*OBJECTIVE A*. In the interview below, shorten the paragraph beginning "My mom was adamant" while keeping its main facts.
*OBJECTIVE B*. According to the interview below, which program did Sarah Nold choose as her major?
** Start of TEXT SHOWN **
When Sarah Nold enrolled at the University of Kentucky, she didn’t know what she wanted to major in. After a long process of narrowing down her options and eliminating programs that required additional chemistry courses, she landed on Family and Consumer Science Education (FCS Ed). She was drawn to the program’s classes in human development, finance, and health and was excited to create “real-world educational” opportunities for her community. Unfortunately, she was met with skepticism from many people who did not understand the need for “home ec” in today’s schools. In this interview, Sarah justifies the importance of family science education and explains how it has benefited her in her current career. She believes that “family and consumer science is not about becoming “Susie Homemaker;” it’s about becoming the best version of yourself and learning how to succeed in the world around you.”
Q. How did you choose your college?
Looking back on it, I can’t remember the exact moment I decided to go to the University of Kentucky. I had applied to several other schools, including two private colleges, and I was accepted to all of them. I think what it came down to was the cost. I was very uncertain at that point about what I wanted to pursue, so choosing the college with the lowest tuition made the most sense.
My mom was adamant that I get through college with as little debt as possible, so I had worked all through high school at our family business, saving every penny of my earnings to use toward my tuition. I only took out a loan my freshman year and continued working both at home and at school during all four years of college. I graduated with zero debt and my loan paid off.
Q. How did you discover your major and decide it was something you wished to pursue?
** End of TEXT SHOWN **
** Start of DATA LINES **
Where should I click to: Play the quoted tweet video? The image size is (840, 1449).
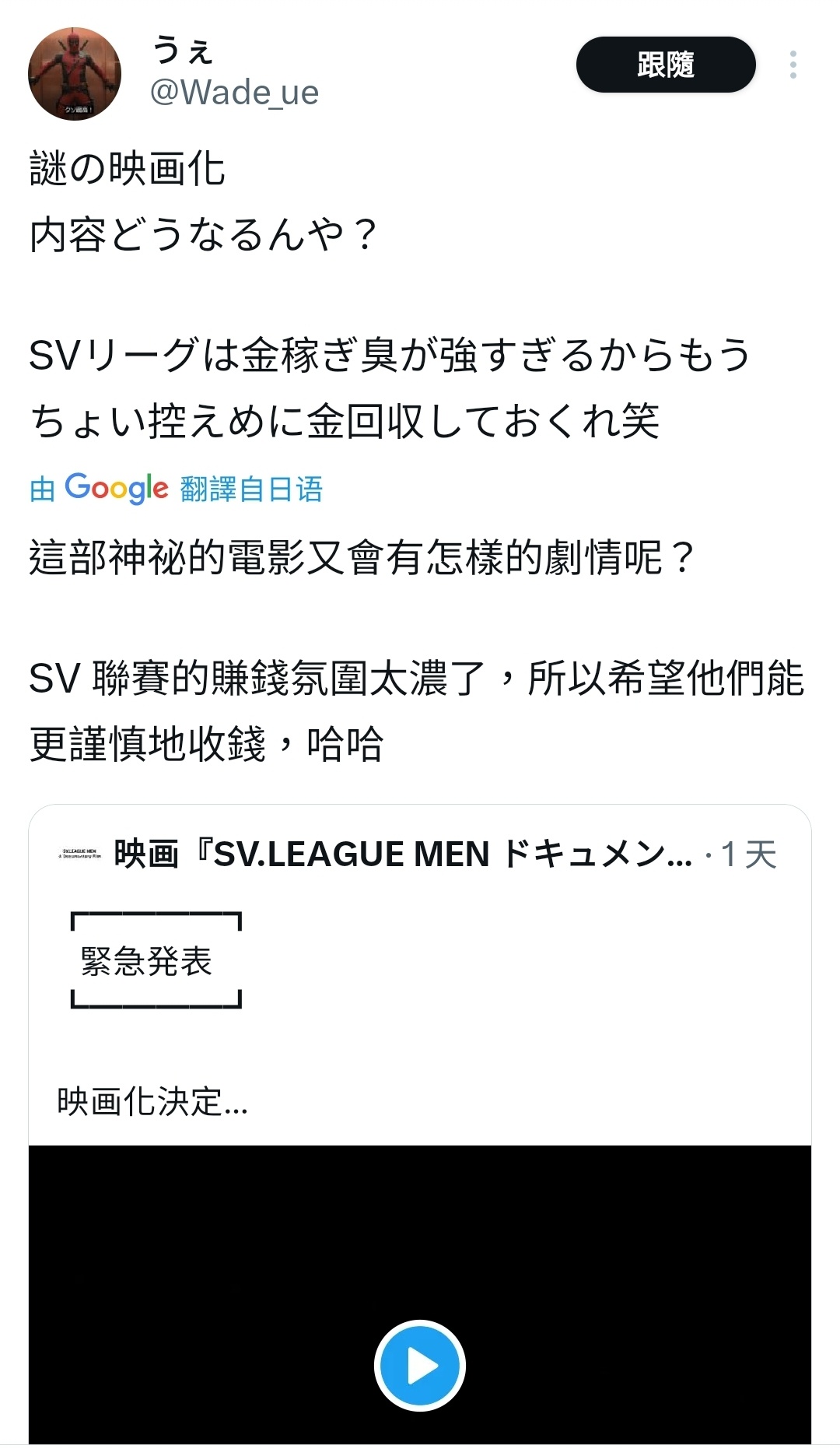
** End of DATA LINES **
** Start of DATA LINES **
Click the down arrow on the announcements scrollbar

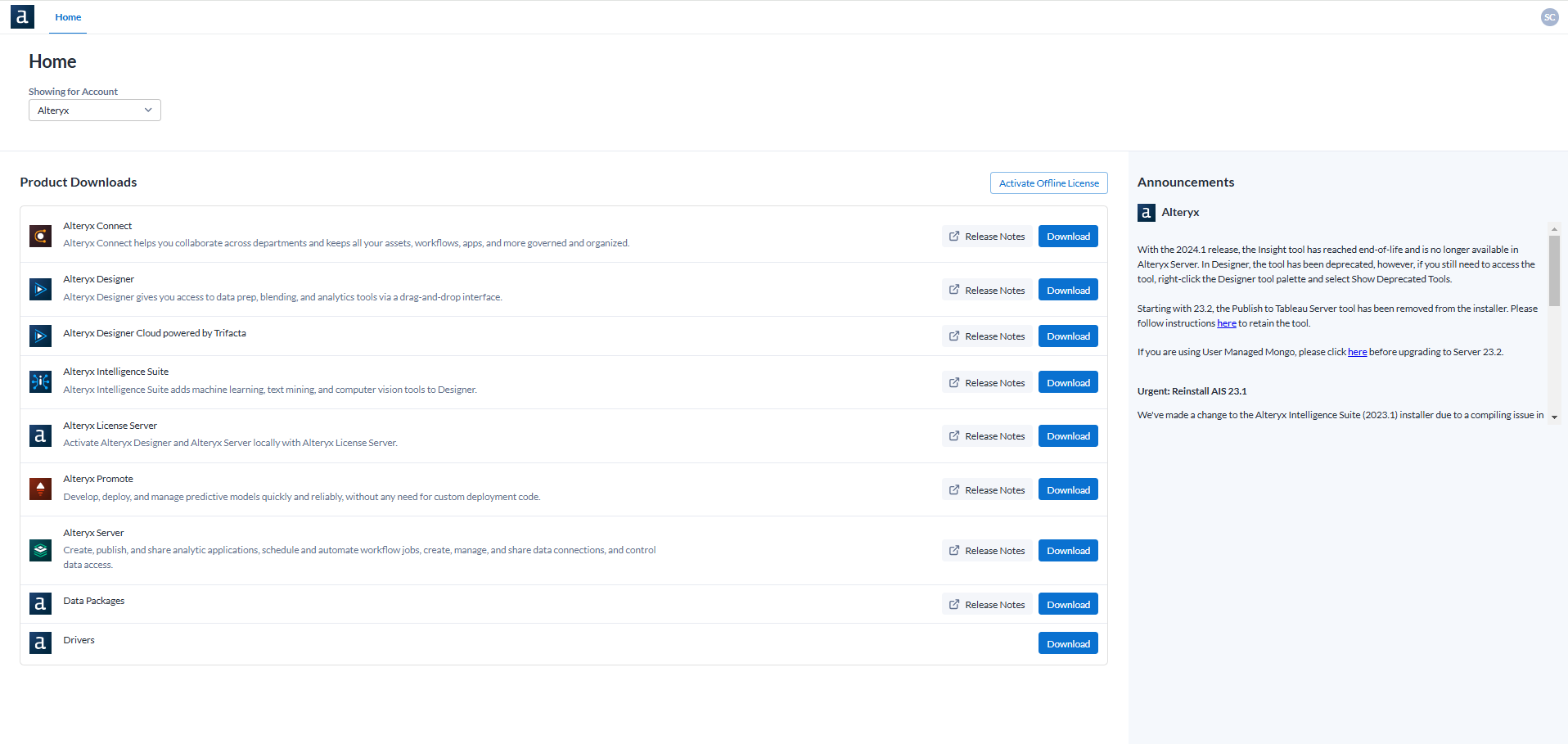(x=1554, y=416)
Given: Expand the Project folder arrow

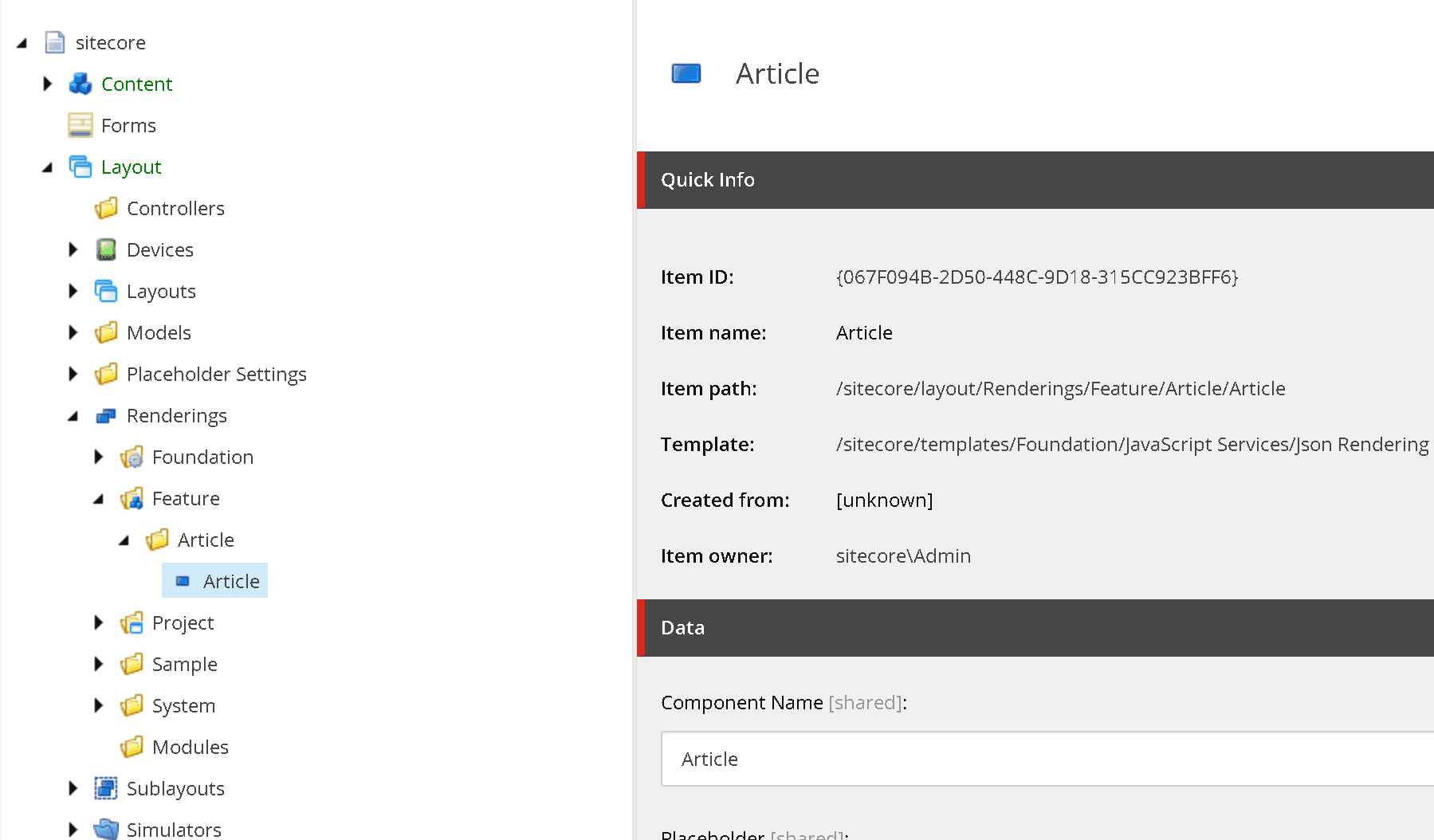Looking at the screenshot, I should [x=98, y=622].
** End of DATA LINES **
*FINAL RESULT A*. Because my mom insisted I finish college with as little debt as possible, I worked throughout high school at our family business and saved all my earnings for tuition. I took out a loan only in my freshman year, kept working at home and at school for all four years, and graduated debt-free with the loan paid off.

*FINAL RESULT B*. Family and Consumer Science Education (FCS Ed).